Good post! Stuff I didn't know x64 has. Sadly doesn't answer the "how many registers are behind rax" question I was hoping for, I'd love to know how many outstanding writes one can have to the various architectural registers before the renaming machinery runs out and things stall. Not really for immediate application to life, just a missing part of my mental cost model for x64.
Conservatively though, another answer could be when not considering subset registers as distinct:
16 GP
2 state (flags + IP)
6 seg
4 TRs
11 control
32 ZMM0-31 (repurposes 8 FPU GP regs)
1 MXCSR
6 FPU state
28 important MSRs
7 bounds
6 debug
8 masks
8 CET
10 FRED
=========
145 total
And don't forget another 10-20 for the local APIC.
"The answer" depends upon the purpose and a specific set of optional extensions. Function call, task switching between processes in an OS, and emulation virtual machine process state have different requirements and expectations. YMMV.
Here's a good list for reference: https://sandpile.org/x86/initial.htm
x86-64 ISA general-purpose register containers: low-er 8 to 16 bits of the 64 bit GPR.
Intel's next gen will add 16 more general purpose registers. Can't wait for the benchmarks.
Even though this post is from 2020, it’s still a classic reference. It’s especially relevant now to revisit this baseline considering Intel’s APX which aims to double the GPRs to 32. Understanding how we got here is key to appreciating where the architecture is headed next.
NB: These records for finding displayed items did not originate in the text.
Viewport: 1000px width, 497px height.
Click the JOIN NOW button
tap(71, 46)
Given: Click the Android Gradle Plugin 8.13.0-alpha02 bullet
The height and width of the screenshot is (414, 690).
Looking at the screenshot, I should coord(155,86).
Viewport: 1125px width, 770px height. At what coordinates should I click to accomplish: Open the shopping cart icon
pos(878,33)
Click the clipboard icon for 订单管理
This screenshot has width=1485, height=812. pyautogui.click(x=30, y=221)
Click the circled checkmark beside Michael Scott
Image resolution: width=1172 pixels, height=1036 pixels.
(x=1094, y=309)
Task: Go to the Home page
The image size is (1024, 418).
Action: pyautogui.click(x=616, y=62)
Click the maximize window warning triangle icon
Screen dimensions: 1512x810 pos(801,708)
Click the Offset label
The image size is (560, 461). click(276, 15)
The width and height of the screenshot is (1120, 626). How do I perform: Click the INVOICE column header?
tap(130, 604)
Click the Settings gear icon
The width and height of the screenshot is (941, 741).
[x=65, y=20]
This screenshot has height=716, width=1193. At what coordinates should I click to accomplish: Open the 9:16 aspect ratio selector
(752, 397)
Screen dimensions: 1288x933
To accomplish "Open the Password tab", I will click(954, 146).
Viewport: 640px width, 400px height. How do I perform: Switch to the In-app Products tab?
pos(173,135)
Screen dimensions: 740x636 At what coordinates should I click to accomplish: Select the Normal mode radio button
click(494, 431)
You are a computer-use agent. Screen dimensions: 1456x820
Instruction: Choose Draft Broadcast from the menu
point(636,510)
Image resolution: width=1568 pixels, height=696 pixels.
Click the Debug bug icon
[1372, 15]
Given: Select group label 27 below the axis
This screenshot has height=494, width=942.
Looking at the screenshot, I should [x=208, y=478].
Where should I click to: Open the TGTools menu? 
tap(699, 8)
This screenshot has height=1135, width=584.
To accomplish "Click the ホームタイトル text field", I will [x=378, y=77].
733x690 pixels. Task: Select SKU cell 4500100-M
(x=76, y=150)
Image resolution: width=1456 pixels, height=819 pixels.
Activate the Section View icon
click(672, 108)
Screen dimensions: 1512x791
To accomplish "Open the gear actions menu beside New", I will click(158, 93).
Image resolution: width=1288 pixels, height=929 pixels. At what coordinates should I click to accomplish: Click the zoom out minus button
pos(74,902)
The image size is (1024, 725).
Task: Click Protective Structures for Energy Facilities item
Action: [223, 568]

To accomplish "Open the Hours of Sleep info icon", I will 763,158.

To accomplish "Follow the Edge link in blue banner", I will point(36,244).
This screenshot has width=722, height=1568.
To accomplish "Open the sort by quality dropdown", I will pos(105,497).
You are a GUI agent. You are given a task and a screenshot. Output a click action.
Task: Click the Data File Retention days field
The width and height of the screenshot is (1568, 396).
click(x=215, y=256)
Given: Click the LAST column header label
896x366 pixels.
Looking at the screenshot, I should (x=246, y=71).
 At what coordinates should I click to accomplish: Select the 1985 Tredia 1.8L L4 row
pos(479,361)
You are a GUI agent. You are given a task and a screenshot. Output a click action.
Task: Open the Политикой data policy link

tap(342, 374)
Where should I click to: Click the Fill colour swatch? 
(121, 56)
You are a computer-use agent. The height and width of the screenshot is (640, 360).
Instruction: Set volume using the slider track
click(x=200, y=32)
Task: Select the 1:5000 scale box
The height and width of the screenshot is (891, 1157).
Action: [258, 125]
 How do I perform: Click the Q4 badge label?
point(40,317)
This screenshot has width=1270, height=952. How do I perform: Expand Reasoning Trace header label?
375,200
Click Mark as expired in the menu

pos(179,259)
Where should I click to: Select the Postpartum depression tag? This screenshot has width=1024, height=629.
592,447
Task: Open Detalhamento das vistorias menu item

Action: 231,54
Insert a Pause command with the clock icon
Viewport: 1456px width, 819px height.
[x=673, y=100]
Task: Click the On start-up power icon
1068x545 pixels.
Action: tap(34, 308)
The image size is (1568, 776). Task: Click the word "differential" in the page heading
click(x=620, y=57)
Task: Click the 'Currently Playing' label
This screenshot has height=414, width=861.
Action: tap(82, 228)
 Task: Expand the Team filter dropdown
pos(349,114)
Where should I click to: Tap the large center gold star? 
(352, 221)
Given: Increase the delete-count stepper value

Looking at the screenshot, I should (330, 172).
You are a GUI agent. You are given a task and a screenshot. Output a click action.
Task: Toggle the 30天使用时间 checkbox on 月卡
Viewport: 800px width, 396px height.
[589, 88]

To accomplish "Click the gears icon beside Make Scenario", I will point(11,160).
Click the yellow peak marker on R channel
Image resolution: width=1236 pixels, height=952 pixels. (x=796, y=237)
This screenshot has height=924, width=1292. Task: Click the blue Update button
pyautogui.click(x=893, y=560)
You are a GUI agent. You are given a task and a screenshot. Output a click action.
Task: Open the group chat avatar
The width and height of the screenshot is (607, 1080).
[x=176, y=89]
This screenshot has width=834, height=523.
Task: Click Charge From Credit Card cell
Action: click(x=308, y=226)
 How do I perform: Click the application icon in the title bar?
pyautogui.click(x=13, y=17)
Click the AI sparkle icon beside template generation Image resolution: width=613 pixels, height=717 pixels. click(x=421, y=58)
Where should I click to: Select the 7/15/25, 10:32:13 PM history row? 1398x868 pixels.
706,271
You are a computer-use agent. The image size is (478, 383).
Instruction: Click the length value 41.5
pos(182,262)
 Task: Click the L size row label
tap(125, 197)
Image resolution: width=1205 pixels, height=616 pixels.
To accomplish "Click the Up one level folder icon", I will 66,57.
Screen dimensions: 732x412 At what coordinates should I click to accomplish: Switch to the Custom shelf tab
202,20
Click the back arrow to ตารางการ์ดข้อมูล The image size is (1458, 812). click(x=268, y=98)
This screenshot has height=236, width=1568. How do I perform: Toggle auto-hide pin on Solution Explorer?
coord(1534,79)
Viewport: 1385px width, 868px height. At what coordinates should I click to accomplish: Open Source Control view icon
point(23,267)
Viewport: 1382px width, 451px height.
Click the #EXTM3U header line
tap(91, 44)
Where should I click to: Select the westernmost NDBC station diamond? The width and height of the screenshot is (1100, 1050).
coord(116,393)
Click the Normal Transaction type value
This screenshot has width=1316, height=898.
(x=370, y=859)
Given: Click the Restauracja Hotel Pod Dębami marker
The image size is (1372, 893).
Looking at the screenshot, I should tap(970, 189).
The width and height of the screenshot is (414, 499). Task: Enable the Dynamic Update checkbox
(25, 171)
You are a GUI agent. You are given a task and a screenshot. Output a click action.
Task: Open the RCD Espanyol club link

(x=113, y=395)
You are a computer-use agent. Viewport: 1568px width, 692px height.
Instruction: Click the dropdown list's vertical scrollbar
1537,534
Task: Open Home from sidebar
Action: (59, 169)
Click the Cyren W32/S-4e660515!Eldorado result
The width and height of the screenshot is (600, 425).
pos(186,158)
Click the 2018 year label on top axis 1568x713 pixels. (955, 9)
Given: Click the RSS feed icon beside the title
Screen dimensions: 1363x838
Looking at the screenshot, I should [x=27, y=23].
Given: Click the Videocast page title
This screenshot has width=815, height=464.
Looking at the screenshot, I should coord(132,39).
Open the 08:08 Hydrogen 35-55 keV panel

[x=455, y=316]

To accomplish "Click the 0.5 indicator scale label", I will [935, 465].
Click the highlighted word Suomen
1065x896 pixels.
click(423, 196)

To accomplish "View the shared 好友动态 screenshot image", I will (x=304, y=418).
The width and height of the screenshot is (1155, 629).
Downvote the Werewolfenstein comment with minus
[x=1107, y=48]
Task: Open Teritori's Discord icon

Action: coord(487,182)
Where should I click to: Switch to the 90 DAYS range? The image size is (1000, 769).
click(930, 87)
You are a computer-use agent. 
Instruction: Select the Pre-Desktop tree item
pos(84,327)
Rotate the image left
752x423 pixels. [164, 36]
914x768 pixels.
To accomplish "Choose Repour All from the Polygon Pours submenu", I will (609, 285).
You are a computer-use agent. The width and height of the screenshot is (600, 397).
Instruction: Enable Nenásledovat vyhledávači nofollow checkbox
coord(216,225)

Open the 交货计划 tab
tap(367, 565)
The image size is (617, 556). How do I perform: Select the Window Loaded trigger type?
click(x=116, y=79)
Don't forget x86_64 like ARM is IP-locked, RISC-V is not.
This is how many registers the ISA exposes, but not the number of registers actually in the CPU. Typical CPUs have hundreds of registers. For example, Zen 4 's integer register file has 224 registers, and the FP/vector register file has 192 registers (per Wikipedia). This is useful to know because it can effect behavior. E.g. I've seen results where doing a register allocation pass with a large number of registers, followed by a pass with the number of registers exposed in the ISA, leads to better performance.